* [THE EXERCISE]: Copy the passage of the Seaborn objects interface article between "Seaborn 0.12: An" and "the objects interface.", inclusive.

Seaborn 0.12: An Insightful Guide to the Objects Interface and Declarative Graphics
Streamlining your data visualization journey with Python's popular library
This article aims to introduce the objects interface feature in Seaborn 0.12, including the concept of declarative graphic syntax, and a practical visualization project to showcase the usage of the objects interface.
By the end of this article, you'll have a clear understanding of the advantages and limitations of Seaborn's objects interface API. And you will be able to use Seaborn for data analysis projects more easily.
Introduction
Imagine you're creating a data visualization chart using Python.
You have to instruct the computer every step of the way: select a dataset, create a figure, set the color, add labels, adjust the size, etc...
Then you realize your code is getting longer and more complex, and all you wanted was to quickly visualize your data.
It's like going to the grocery store and having to specify every item's location, color, size, and shape, instead of just telling the shop assistant what you need.
Not only is this time-consuming, but it can also feel tiring.
However, Seaborn 0.12's new feature—the objects interface—and its use of declarative graphic syntax is like having a shop assistant who understands you. You just need to tell it what you need to do, and it will find everything for you.
You no longer need to instruct it every step of the way. You just need to tell it what kind of result you want.
In this article, I'll guide you through using the objects interface, this new feature that makes your data visualization process more effortless, flexible, and enjoyable. Let's get started!
Seaborn API: Then and Now
Before diving into the objects interface API, let's systematically look at the differences between the Seaborn API of earlier versions and the 0.12 version.
The original API
Many readers might have been intimidated by Matplotlib's complex API documentation when learning Python data visualization.
Seaborn simplifies this by wrapping and streamlining Matplotlib's API, making the learning curve gentler.
Seaborn doesn't just offer high-level encapsulation of Matplotlib; it also categorizes all charts into relational, distributional, and categorical scenarios.

* [MATERIAL SUPPLIED]:
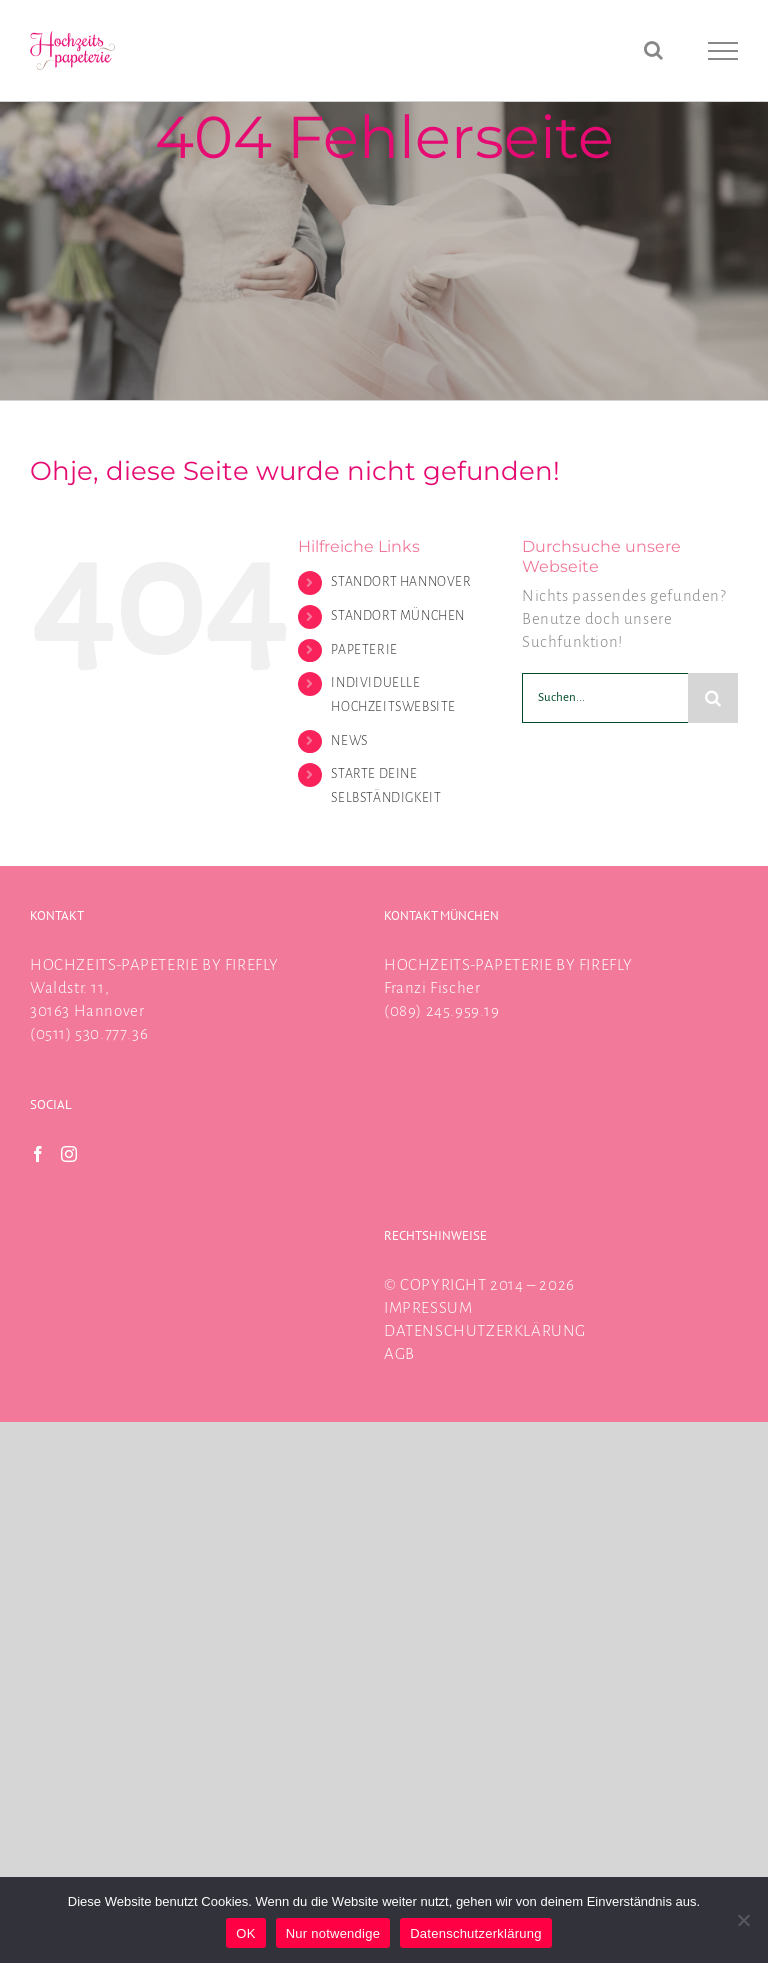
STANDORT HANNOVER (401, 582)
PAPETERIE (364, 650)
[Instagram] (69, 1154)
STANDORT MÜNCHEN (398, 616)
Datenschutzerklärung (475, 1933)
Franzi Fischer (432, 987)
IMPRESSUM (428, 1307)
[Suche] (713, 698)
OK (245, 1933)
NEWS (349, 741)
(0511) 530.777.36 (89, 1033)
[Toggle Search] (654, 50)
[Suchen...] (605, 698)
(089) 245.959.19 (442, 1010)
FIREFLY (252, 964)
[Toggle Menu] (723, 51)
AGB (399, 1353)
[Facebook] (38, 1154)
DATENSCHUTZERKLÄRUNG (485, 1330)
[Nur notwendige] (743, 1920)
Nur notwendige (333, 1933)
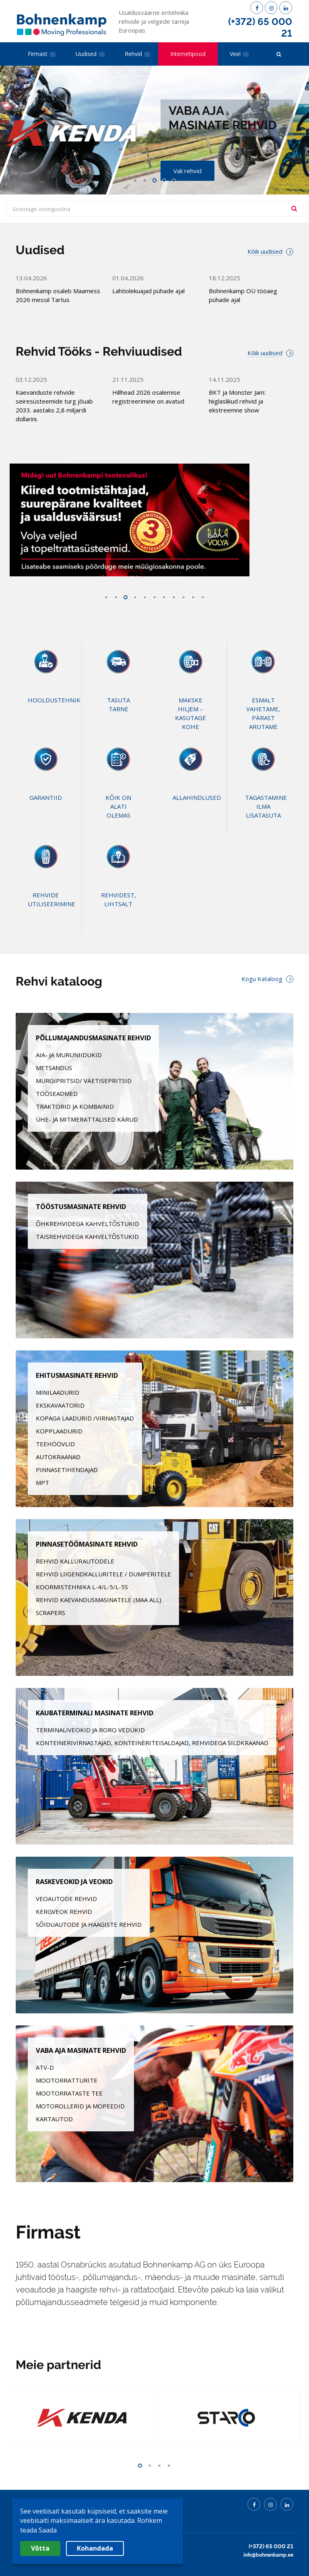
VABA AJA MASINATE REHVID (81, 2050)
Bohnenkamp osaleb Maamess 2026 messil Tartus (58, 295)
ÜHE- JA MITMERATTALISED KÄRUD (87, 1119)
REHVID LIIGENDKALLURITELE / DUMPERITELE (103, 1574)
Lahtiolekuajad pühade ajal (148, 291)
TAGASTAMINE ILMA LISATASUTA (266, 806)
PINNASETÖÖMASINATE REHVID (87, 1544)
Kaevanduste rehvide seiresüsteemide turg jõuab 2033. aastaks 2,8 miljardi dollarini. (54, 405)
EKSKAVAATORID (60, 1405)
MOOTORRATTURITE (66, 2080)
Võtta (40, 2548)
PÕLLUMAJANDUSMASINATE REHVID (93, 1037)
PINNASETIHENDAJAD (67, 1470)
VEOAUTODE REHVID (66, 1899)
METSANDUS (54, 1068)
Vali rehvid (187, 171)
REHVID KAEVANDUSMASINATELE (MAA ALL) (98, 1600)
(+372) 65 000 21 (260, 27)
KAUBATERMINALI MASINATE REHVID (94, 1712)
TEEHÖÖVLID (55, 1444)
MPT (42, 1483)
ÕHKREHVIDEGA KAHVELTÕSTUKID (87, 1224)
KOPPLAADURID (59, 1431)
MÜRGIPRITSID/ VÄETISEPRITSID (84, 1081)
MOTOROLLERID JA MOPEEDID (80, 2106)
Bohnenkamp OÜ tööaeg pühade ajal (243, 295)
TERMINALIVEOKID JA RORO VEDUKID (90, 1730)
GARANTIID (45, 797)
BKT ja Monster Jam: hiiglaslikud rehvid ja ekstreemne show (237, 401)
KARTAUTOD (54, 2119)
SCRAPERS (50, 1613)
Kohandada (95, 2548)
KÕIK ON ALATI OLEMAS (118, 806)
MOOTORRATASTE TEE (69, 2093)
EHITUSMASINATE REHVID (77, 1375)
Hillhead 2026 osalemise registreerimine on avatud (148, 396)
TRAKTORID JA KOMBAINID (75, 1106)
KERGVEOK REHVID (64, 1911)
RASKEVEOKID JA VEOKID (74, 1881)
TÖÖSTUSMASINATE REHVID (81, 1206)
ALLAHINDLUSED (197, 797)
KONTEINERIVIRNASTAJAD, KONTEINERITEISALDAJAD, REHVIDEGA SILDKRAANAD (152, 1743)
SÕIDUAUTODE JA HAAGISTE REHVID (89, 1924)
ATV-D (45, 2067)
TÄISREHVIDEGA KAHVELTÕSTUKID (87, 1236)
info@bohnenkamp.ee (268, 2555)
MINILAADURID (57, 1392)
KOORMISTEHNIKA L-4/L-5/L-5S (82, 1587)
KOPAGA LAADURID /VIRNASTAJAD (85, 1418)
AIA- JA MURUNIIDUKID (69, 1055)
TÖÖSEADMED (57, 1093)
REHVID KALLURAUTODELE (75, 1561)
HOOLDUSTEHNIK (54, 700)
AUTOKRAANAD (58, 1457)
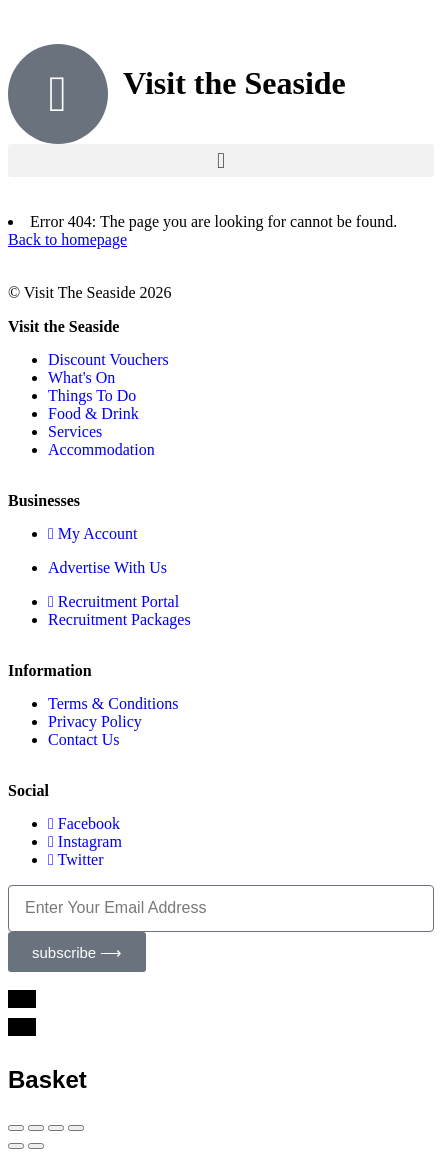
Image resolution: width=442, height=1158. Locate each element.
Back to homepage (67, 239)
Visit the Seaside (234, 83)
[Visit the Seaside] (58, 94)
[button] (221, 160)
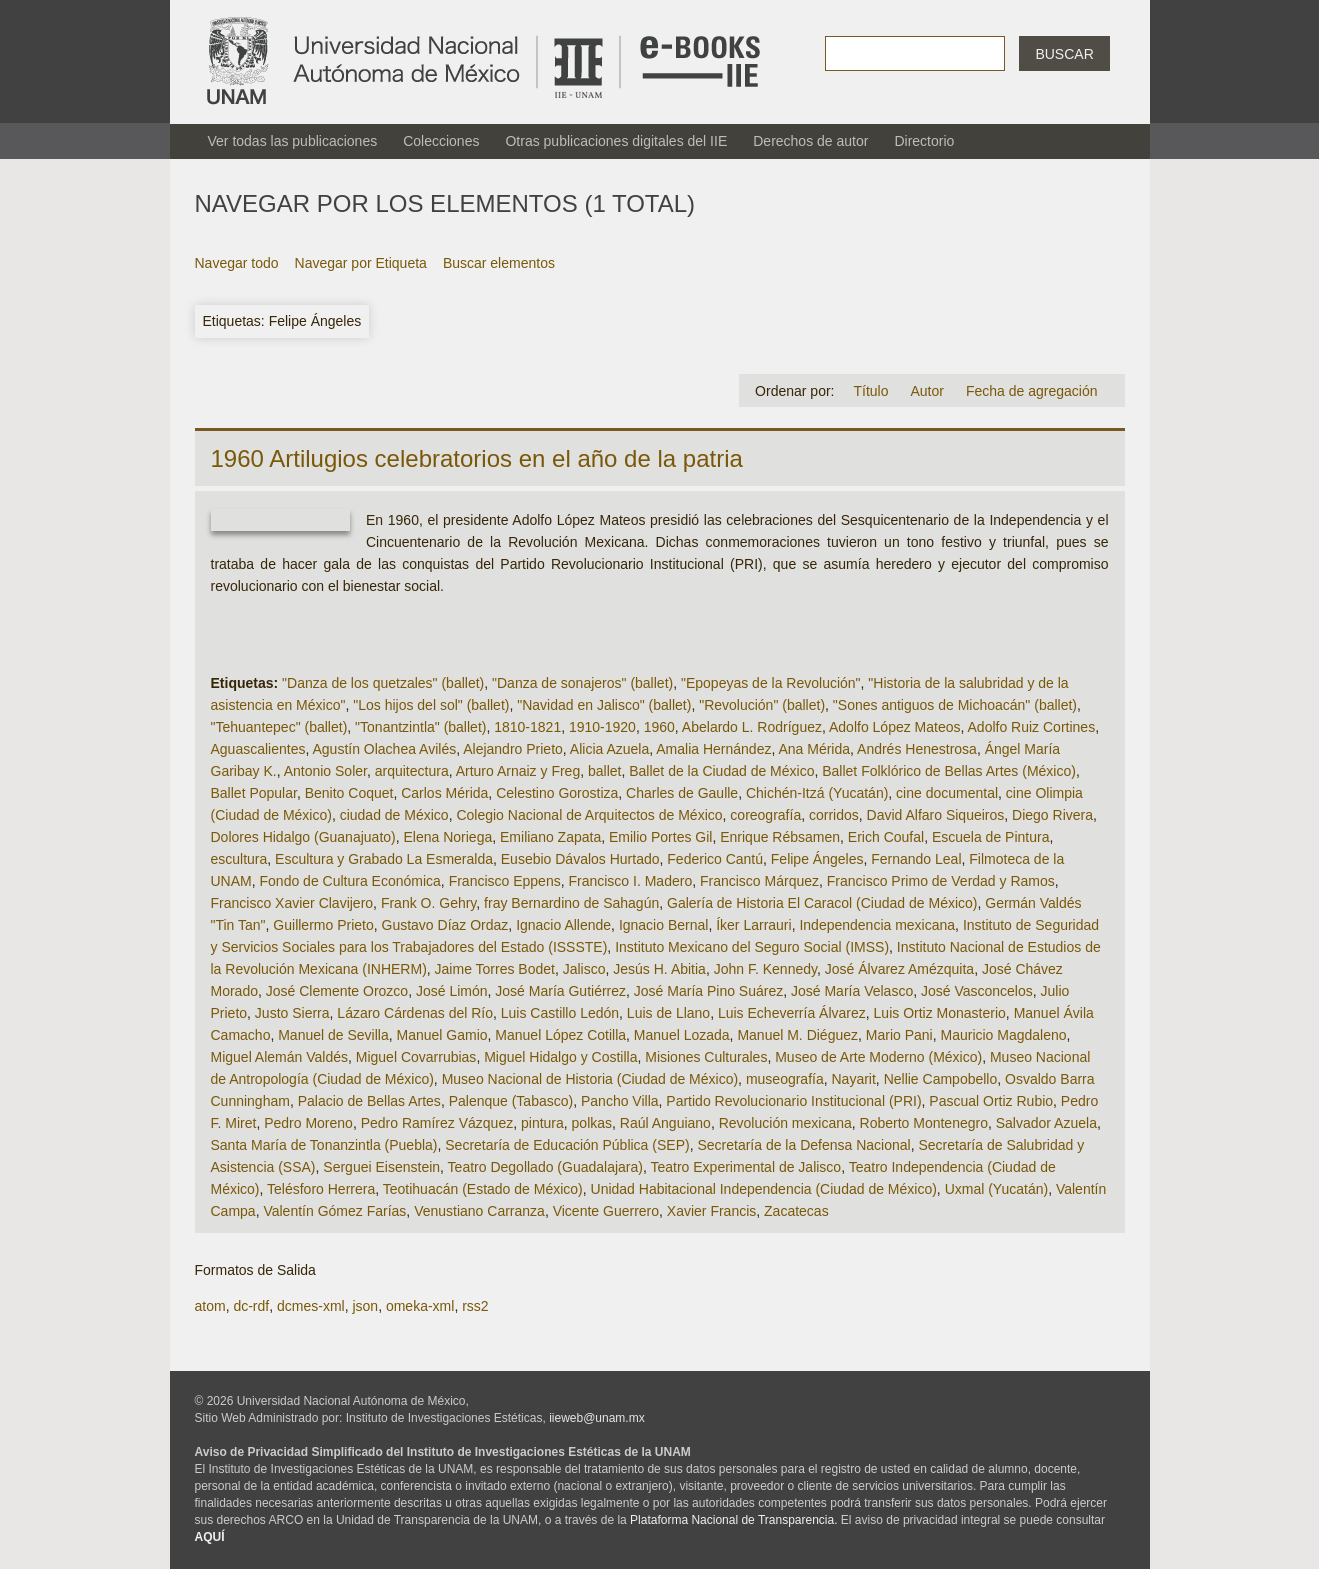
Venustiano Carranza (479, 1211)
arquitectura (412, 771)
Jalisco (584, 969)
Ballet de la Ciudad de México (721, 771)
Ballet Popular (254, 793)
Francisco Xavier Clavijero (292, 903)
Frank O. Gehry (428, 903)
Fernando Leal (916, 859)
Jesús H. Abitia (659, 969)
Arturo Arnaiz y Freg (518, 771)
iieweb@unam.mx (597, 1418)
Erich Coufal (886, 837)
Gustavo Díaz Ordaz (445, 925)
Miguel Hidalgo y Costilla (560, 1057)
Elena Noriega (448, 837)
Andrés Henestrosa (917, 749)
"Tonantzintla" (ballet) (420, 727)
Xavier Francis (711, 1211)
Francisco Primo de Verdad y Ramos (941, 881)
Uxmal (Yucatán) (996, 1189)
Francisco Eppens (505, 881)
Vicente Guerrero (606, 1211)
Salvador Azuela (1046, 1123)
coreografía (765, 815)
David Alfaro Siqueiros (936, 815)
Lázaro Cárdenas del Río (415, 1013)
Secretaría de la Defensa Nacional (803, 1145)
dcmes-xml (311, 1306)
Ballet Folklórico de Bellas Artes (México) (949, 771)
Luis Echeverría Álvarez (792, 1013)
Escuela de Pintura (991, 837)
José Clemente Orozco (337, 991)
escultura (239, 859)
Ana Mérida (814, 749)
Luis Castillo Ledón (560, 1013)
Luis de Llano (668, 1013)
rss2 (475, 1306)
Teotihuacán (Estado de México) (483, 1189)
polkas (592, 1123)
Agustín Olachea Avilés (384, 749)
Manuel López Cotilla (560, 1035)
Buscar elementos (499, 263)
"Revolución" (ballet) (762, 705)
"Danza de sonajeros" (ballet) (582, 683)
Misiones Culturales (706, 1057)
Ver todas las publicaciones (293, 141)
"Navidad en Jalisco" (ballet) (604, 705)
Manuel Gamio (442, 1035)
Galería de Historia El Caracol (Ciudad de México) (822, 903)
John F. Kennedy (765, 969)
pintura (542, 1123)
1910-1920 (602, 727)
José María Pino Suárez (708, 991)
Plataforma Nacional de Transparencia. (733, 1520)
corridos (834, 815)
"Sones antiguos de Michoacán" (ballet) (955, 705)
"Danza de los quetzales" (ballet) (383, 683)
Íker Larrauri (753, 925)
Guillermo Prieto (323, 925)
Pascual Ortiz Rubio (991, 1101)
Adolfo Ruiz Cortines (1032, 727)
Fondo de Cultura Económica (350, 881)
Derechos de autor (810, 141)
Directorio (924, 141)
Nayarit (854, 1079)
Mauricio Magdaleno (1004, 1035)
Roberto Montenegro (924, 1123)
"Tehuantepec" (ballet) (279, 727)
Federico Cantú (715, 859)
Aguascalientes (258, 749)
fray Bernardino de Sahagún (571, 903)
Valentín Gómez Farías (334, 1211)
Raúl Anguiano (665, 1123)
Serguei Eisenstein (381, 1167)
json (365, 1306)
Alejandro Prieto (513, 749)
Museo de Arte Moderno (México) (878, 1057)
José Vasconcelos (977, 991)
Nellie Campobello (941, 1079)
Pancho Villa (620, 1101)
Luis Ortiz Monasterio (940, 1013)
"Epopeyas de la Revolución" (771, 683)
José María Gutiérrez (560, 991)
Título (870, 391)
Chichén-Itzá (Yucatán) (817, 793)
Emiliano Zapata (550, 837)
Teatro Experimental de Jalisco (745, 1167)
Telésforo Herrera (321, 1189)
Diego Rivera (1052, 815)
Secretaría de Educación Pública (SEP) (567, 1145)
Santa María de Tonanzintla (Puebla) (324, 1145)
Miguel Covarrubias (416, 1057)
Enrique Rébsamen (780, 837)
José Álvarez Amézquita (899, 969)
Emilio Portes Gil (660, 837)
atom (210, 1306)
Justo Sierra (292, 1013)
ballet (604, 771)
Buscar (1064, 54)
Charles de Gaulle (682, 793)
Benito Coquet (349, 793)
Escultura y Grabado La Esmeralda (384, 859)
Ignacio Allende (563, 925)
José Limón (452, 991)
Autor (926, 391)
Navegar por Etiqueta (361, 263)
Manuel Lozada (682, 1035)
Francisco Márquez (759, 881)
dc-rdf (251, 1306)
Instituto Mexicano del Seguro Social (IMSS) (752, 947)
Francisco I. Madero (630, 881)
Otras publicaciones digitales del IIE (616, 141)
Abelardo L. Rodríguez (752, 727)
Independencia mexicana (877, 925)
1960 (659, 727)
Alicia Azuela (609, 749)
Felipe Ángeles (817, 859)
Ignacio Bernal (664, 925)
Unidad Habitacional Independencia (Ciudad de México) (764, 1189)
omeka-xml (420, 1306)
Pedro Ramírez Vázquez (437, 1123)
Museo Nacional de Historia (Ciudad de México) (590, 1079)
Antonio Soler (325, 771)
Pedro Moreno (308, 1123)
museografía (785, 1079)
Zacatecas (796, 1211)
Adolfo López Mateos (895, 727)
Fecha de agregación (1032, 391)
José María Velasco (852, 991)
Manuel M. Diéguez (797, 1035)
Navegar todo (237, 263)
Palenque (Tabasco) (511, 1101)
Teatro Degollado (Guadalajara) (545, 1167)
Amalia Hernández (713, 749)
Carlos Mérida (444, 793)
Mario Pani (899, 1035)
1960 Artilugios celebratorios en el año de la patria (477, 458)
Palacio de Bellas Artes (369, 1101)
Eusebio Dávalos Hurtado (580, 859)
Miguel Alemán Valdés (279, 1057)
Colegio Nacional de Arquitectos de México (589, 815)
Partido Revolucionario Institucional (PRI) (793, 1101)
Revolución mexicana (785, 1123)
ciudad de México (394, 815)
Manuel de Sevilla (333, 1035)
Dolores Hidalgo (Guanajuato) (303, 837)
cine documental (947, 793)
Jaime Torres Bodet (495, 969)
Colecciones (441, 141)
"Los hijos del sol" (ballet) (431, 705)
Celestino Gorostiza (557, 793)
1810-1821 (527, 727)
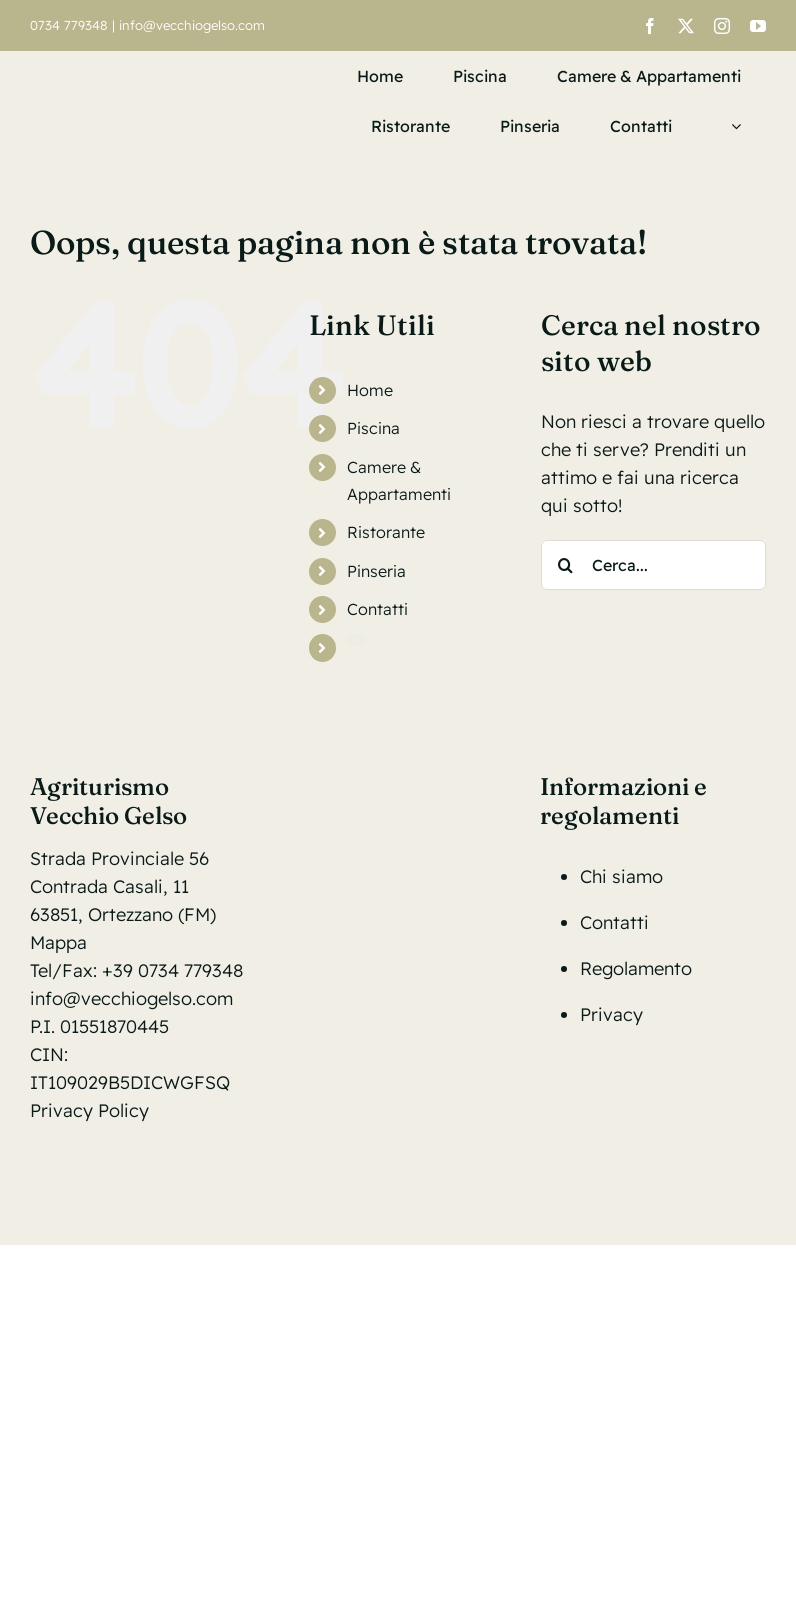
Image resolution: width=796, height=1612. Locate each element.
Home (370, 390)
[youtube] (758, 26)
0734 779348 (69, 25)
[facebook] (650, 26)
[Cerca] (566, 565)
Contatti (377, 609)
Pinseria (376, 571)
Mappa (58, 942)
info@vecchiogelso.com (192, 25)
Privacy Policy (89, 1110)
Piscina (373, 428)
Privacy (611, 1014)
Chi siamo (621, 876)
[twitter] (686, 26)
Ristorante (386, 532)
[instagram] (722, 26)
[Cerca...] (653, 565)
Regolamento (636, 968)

* [ANSWER FOR THIS EXERCISE]:
Seaborn 0.12: An Insightful Guide to the Objects Interface and Declarative Graphics
Streamlining your data visualization journey with Python's popular library
This article aims to introduce the objects interface feature in Seaborn 0.12, including the concept of declarative graphic syntax, and a practical visualization project to showcase the usage of the objects interface.